About this exercise: Once the line containing "At what coordinates should I click to accomplish: Select row" is found in the records below, return it and each following line exactly, up to and including the line containing "Task: Tap the purple A avatar for Artes", and nothing else.

Stored records:
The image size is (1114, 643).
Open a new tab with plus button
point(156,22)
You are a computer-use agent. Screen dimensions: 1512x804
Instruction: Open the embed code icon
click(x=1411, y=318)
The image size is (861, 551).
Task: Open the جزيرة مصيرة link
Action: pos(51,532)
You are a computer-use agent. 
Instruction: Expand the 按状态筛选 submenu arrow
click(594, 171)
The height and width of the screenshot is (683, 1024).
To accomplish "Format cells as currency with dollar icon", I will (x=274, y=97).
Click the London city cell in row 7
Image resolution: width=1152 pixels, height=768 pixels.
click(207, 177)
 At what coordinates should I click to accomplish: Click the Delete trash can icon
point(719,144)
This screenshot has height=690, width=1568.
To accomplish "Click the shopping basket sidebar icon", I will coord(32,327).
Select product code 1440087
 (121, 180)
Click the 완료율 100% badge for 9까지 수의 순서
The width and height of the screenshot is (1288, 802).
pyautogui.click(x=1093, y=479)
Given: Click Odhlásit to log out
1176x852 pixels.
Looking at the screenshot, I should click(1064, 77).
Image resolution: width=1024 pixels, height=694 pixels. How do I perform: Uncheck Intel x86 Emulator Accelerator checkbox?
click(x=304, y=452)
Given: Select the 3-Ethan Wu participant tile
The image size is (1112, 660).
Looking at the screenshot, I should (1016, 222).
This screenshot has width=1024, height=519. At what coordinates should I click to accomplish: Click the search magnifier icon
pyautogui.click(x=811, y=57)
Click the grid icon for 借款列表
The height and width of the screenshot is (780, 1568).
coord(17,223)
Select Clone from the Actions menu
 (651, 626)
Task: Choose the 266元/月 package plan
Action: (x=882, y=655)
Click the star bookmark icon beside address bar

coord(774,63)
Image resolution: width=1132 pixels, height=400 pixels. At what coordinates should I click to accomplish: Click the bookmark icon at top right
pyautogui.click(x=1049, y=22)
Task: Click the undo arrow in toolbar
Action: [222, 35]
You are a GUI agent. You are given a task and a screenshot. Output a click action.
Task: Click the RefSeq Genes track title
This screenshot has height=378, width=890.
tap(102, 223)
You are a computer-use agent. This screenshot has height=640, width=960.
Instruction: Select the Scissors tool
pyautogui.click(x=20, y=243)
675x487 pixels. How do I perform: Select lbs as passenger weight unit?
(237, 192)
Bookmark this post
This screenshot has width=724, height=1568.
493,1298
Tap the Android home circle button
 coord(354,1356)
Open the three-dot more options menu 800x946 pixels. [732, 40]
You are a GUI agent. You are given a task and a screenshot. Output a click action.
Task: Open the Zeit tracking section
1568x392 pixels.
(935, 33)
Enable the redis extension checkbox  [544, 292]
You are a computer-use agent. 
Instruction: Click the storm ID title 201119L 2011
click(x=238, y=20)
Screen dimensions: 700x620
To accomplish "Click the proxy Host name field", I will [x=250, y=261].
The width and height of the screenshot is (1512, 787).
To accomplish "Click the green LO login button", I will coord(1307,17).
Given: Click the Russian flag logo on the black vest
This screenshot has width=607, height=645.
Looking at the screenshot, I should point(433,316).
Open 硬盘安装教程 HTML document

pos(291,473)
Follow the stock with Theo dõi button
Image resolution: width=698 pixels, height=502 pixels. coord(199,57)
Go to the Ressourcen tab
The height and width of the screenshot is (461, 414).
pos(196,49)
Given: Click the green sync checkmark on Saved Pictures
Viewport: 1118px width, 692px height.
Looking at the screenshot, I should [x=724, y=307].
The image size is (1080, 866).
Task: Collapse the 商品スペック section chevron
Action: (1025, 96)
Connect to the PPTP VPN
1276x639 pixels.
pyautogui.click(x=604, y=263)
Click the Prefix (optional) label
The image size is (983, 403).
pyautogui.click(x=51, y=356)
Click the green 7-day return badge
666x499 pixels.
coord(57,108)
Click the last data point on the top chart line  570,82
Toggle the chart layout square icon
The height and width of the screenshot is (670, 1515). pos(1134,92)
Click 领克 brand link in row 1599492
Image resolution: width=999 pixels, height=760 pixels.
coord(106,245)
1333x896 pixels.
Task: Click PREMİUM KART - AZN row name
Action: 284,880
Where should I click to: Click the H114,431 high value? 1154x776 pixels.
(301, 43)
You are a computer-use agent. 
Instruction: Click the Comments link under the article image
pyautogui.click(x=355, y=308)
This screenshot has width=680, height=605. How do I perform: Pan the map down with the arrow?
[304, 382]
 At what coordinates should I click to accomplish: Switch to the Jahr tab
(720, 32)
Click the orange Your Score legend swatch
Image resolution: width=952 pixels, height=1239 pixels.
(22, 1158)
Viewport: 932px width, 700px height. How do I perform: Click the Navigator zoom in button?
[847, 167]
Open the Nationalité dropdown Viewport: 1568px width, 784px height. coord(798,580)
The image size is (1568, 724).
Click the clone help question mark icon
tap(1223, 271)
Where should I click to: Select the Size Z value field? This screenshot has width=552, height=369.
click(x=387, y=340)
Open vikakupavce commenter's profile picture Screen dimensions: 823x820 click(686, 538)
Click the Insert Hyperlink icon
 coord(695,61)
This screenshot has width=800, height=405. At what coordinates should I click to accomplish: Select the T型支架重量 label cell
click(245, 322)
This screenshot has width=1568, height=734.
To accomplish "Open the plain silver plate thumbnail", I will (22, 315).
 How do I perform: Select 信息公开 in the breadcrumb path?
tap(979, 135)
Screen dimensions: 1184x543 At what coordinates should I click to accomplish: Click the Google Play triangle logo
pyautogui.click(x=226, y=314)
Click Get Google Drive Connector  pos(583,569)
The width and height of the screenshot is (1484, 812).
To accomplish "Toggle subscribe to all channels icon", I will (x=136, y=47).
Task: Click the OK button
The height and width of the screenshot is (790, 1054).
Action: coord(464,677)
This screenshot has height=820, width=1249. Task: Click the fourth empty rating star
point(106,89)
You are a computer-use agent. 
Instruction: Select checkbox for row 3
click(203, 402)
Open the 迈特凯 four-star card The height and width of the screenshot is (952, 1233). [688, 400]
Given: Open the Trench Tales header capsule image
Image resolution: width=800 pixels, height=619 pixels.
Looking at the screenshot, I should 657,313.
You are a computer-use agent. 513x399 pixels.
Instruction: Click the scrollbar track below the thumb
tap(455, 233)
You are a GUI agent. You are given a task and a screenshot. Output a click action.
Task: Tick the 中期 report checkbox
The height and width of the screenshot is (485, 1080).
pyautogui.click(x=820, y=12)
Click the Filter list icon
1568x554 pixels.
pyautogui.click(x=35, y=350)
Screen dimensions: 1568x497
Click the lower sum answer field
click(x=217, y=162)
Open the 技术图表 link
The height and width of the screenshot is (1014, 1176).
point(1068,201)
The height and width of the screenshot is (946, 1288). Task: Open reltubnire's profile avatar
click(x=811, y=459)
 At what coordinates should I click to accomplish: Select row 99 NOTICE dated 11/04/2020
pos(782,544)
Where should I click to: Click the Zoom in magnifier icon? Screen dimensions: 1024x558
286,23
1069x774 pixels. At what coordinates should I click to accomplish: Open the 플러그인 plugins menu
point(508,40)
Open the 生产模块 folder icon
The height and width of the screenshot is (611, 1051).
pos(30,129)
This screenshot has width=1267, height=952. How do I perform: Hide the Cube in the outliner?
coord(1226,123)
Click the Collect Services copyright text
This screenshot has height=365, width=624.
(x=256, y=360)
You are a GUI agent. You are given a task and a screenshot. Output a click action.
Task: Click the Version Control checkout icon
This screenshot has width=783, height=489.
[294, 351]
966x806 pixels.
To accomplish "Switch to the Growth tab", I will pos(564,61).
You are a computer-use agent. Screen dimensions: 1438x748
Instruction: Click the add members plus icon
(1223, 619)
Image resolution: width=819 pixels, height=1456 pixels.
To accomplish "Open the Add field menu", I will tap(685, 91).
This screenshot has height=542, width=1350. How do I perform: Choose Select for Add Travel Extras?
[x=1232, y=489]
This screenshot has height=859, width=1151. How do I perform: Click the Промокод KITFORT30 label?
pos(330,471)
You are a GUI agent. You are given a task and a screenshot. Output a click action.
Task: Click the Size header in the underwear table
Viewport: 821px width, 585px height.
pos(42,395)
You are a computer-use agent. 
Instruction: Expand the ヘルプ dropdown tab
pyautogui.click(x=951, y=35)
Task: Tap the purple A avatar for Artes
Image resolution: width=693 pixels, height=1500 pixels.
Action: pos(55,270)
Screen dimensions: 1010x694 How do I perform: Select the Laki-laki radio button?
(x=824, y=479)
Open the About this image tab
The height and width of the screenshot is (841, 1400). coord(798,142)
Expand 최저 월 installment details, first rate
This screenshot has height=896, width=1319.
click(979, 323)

Exercise output:
 At what coordinates should I click to accomplish: Select row 99 NOTICE dated 11/04/2020
pos(782,544)
Where should I click to: Click the Zoom in magnifier icon? Screen dimensions: 1024x558
286,23
1069x774 pixels. At what coordinates should I click to accomplish: Open the 플러그인 plugins menu
point(508,40)
Open the 生产模块 folder icon
The height and width of the screenshot is (611, 1051).
pos(30,129)
This screenshot has width=1267, height=952. How do I perform: Hide the Cube in the outliner?
coord(1226,123)
Click the Collect Services copyright text
This screenshot has height=365, width=624.
(x=256, y=360)
You are a GUI agent. You are given a task and a screenshot. Output a click action.
Task: Click the Version Control checkout icon
This screenshot has width=783, height=489.
[294, 351]
966x806 pixels.
To accomplish "Switch to the Growth tab", I will pos(564,61).
You are a computer-use agent. Screen dimensions: 1438x748
Instruction: Click the add members plus icon
(1223, 619)
Image resolution: width=819 pixels, height=1456 pixels.
To accomplish "Open the Add field menu", I will tap(685, 91).
This screenshot has height=542, width=1350. How do I perform: Choose Select for Add Travel Extras?
[x=1232, y=489]
This screenshot has height=859, width=1151. How do I perform: Click the Промокод KITFORT30 label?
pos(330,471)
You are a GUI agent. You are given a task and a screenshot. Output a click action.
Task: Click the Size header in the underwear table
Viewport: 821px width, 585px height.
pos(42,395)
You are a computer-use agent. 
Instruction: Expand the ヘルプ dropdown tab
pyautogui.click(x=951, y=35)
Task: Tap the purple A avatar for Artes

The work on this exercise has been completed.